Supprimées au Sénat, les mesures concernant l’urbanisme commercial et l’obligation pour un SCOT d’inclure au moins deux EPCI ont été rétablies en commission des affaires économiques. Madame la ministre, vous avez le Conseil national de la montagne sous votre coupe et vous êtes responsable de l’aménagement du territoire. Vous devez savoir qu’imposer qu’un SCOT inclue au moins deux EPCI à fiscalité propre revient à faire fi de 25 % à 30 % du territoire national ainsi que de la spécificité de la loi montagne.

Par ailleurs, malgré la réintroduction des dispositions issues de nos travaux après leur suppression au Sénat, une réforme de l’urbanisme commercial s’avère impérativement nécessaire. Nous attendrons donc avec beaucoup d’impatience l’examen des mesures qui figureront dans le projet de loi sur le commerce de Mme Pinel.

Enfin, le projet de loi pour l’accès au logement et un urbanisme rénové réforme le régime des zones à urbaniser en permettant leur évolution tous les neuf ans. L’objectif poursuivi par l’article 65 est plus que légitime car il cherche à encourager la construction de logements. Une nouvelle fois, sa rédaction, bien qu’elle ait été assouplie suite à son passage au Sénat et à l’introduction de l’automaticité du passage en zone naturelle, reste très contraignante. Les pouvoirs du maire seront strictement encadrés pour ce qui est de la maîtrise de son territoire. Des conséquences non négligeables pour la valeur des terrains en termes de déclassement, de risques financiers pour la collectivité, de contentieux et en matière de successions pourraient également être générées par le changement de nature des terrains situés en zone à urbaniser.

Pour conclure sur une notre plutôt positive, je tiens tout de même à saluer les avancées obtenues au Sénat dans la prise en compte de la spécificité des territoires de montagne et des zones rurales où le contrôle de l’urbanisation doit être mieux encadré que sur d’autres territoires. Ces mesures devront être pérennisées à l’issue de nos débats.
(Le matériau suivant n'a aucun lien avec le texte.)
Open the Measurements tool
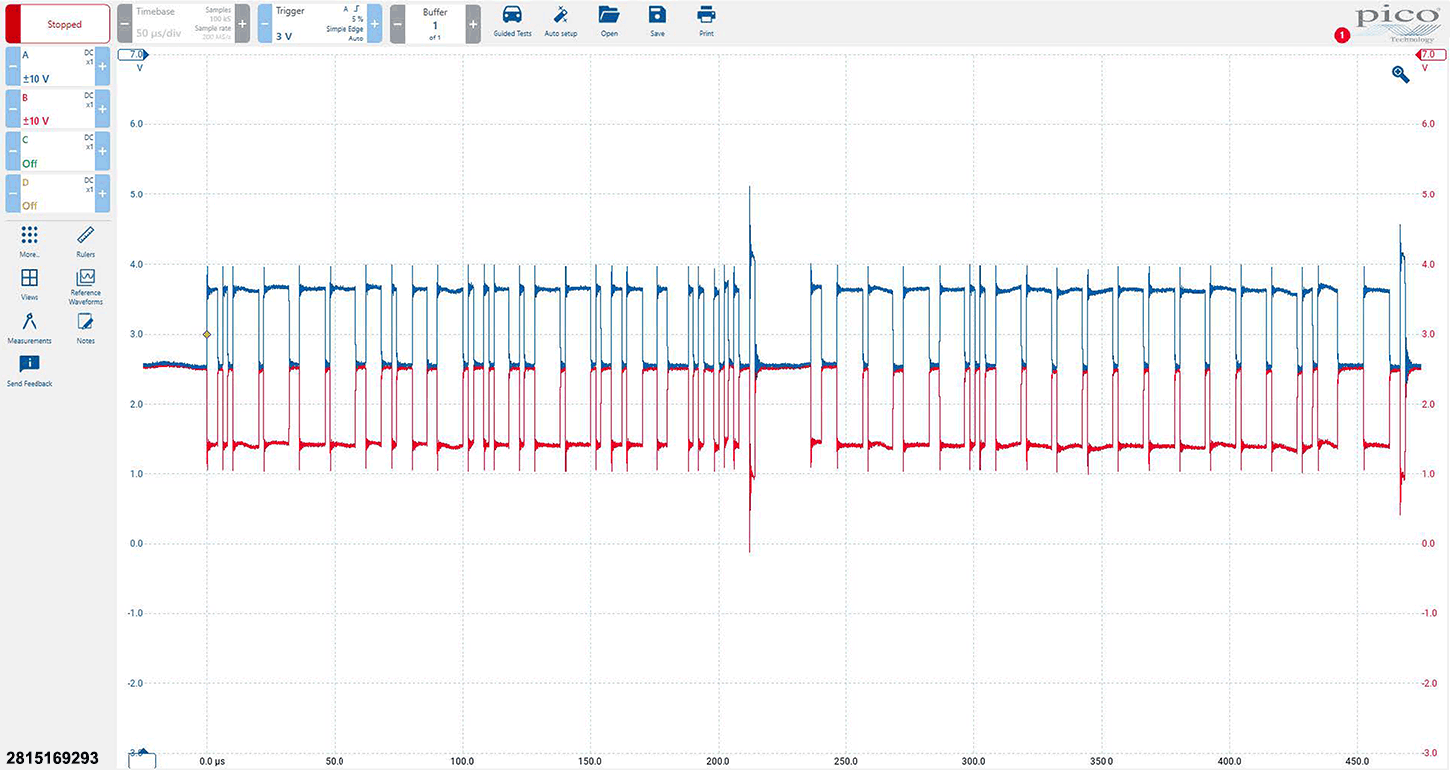Screen dimensions: 1450x770 30,326
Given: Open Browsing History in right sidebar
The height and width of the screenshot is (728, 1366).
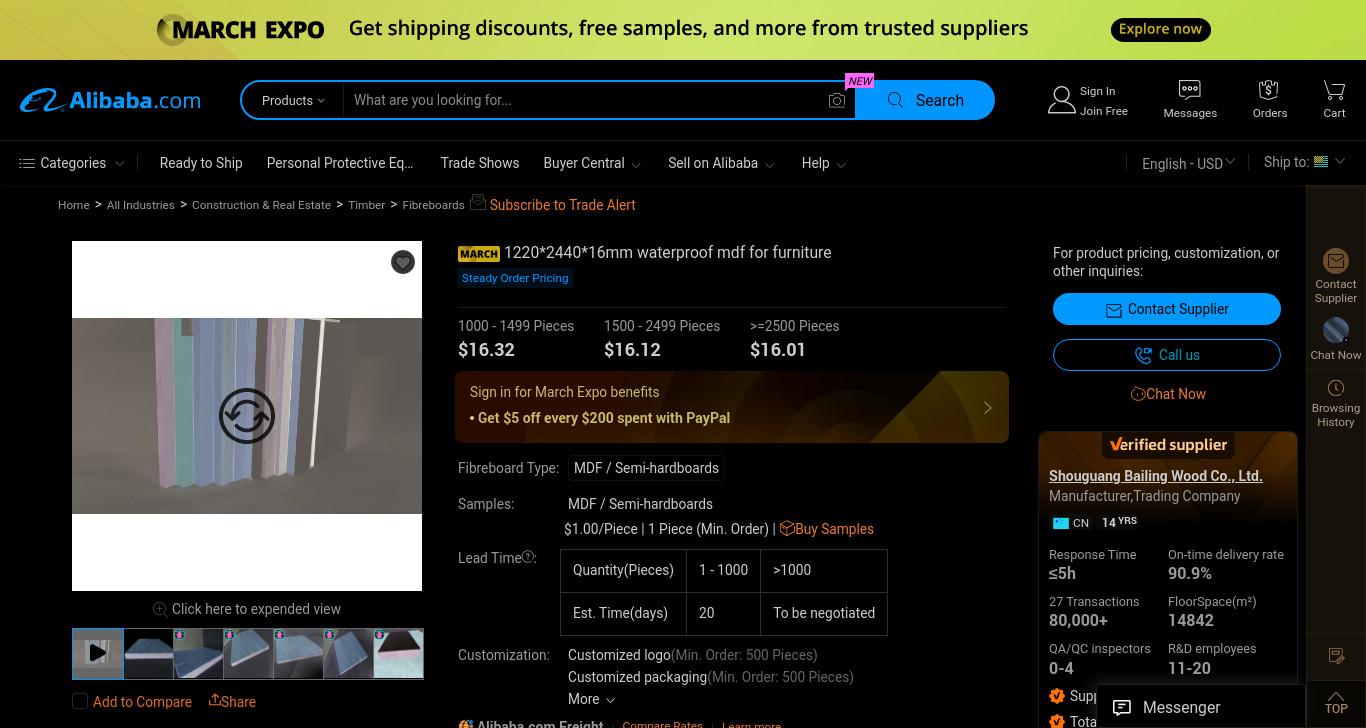Looking at the screenshot, I should [1336, 403].
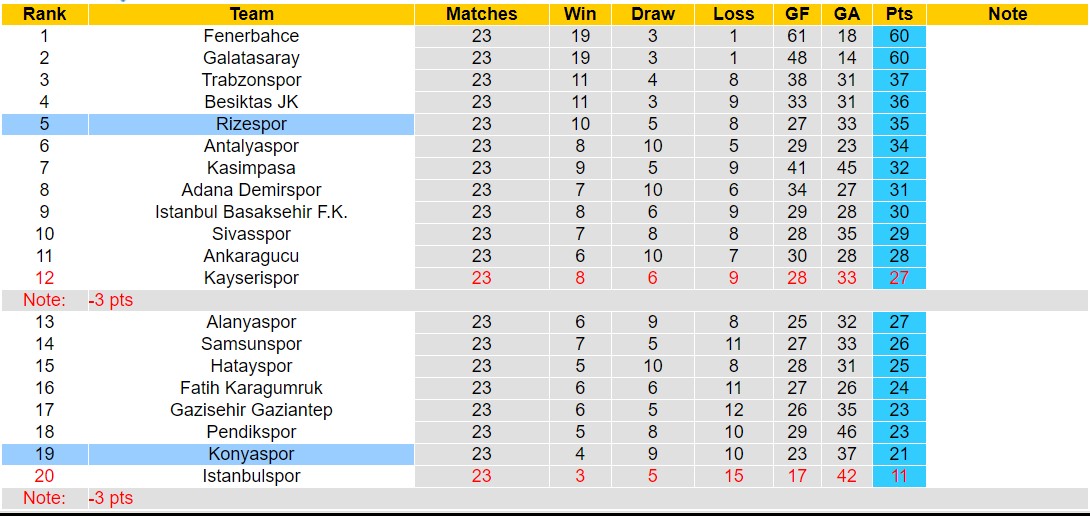Click the Loss column header
The width and height of the screenshot is (1090, 516).
click(734, 14)
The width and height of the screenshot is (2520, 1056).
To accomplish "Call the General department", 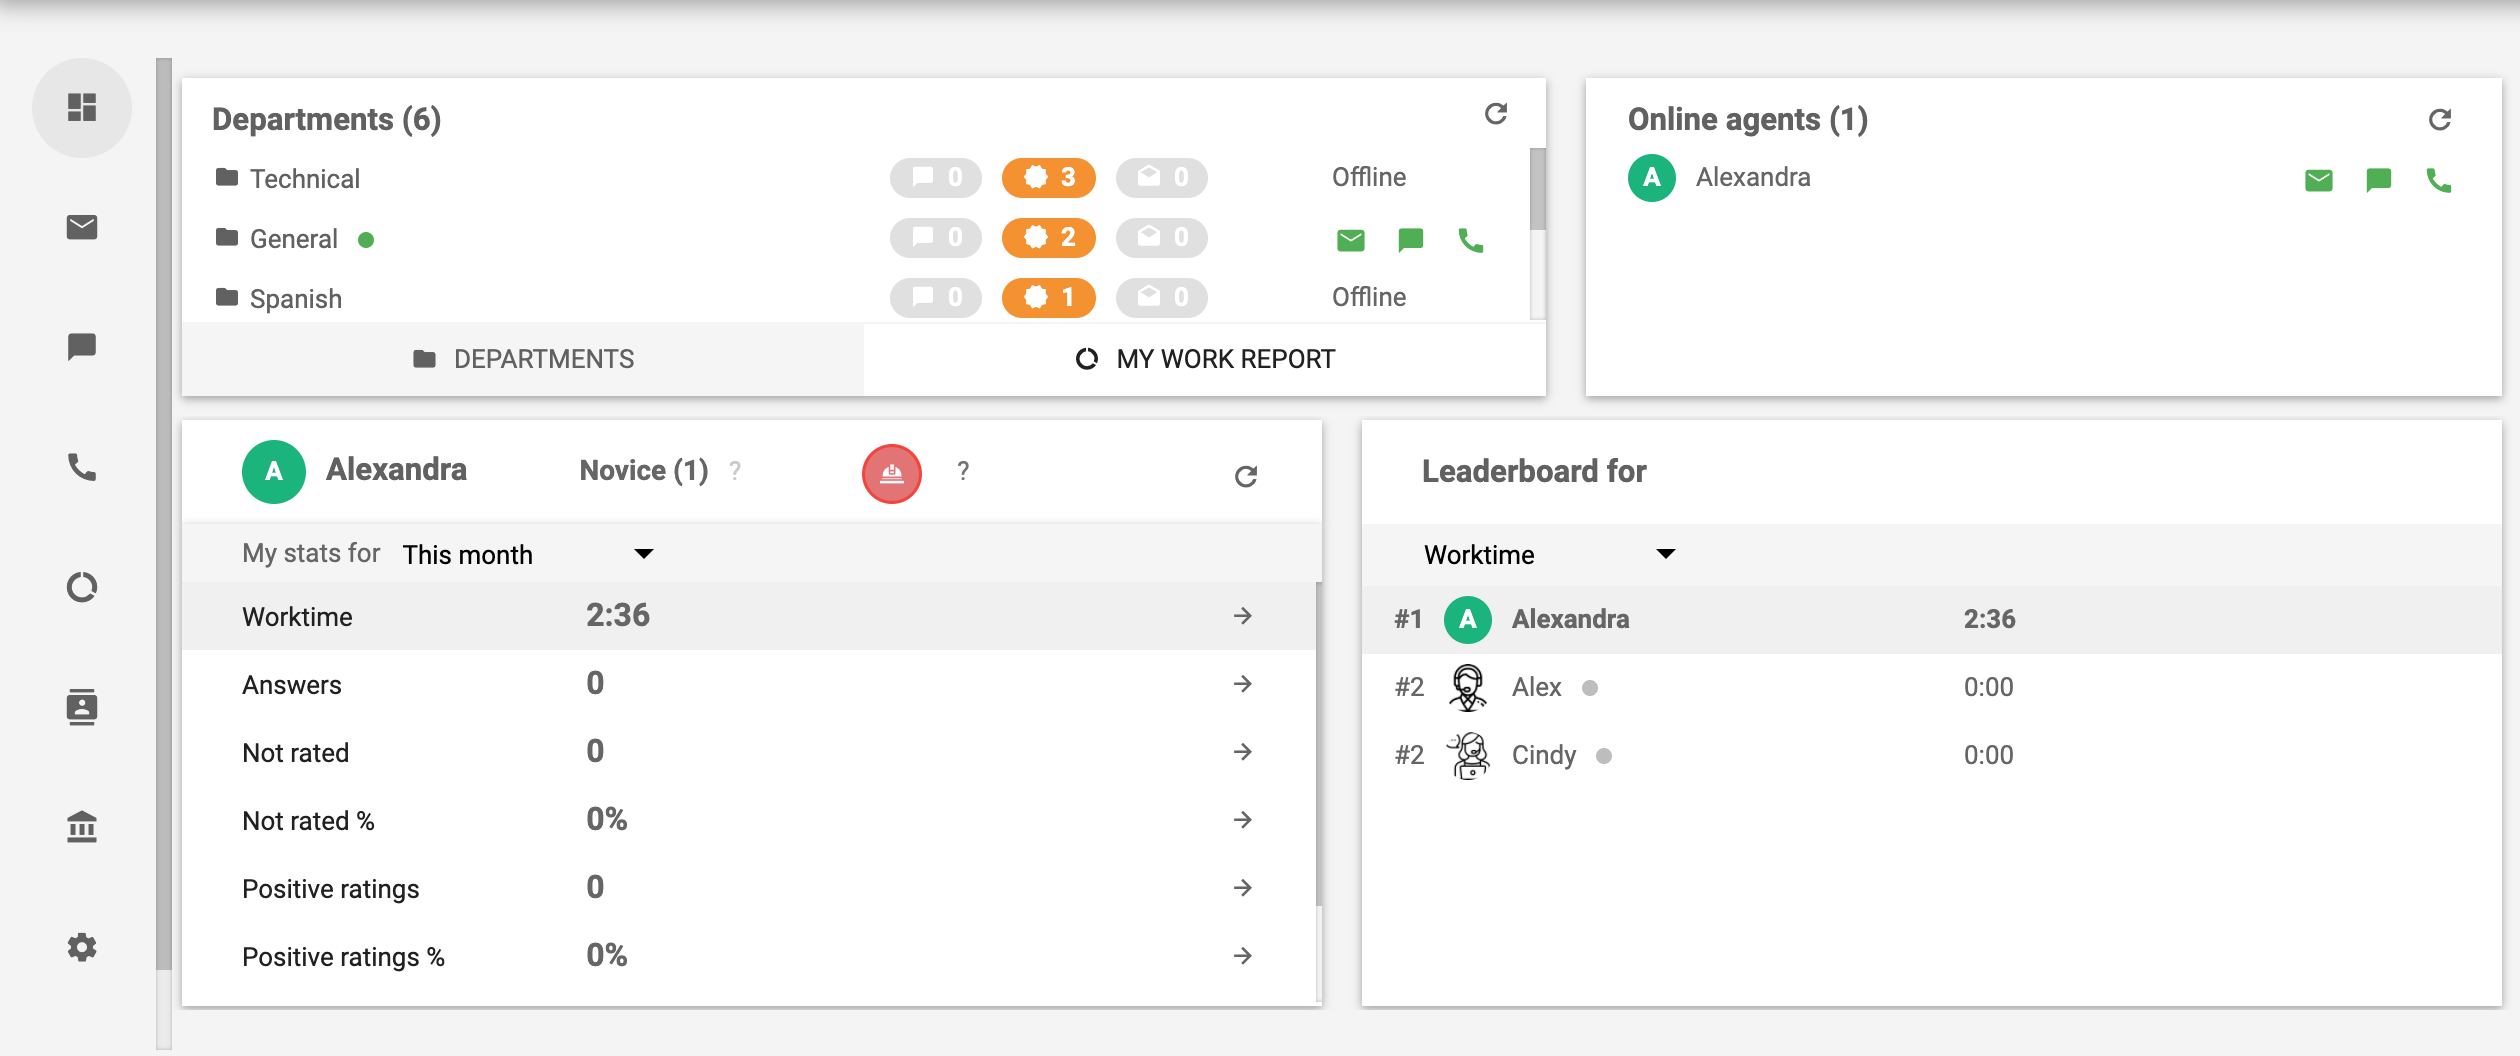I will tap(1470, 240).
Comme je viens de le démontrer, le texte que notre assemblée s’apprête à examiner reste encore trop technique et beaucoup trop dense. Sa mise en oeuvre sur le terrain découragera inévitablement les professionnels du secteur de l’immobilier et les propriétaires, et là est le fond du débat. Il ne répondra sans doute pas à la crise que traversent actuellement le logement et le bâtiment. Il ne permettra pas non plus d’atteindre l’objectif de 500 000 logements par an fixé par le Président de la République, madame la ministre, et je pense qu’au fond de vous, vous l’avez compris. Il ne va pas non plus dans le sens du choc de simplification que défend ardemment votre majorité ces dernières semaines car il rendra les documents de planification et les procédures beaucoup trop complexes. Enfin, il réduira considérablement les moyens des maires en matière d’urbanisme.

Madame la ministre, je vous connais bien maintenant et je pense sincèrement qu’au fond de vous, vous souhaitez un texte qui contribue à régler la crise du logement et qui permette d’en construire plus dans notre pays. Et je vous dis sincèrement, après vingt ans de mandat local, que le présent texte, s’il est voté en l’état, en dépit de votre bonne foi, aura l’effet strictement inverse. Vous allez geler la construction des logements dans notre pays.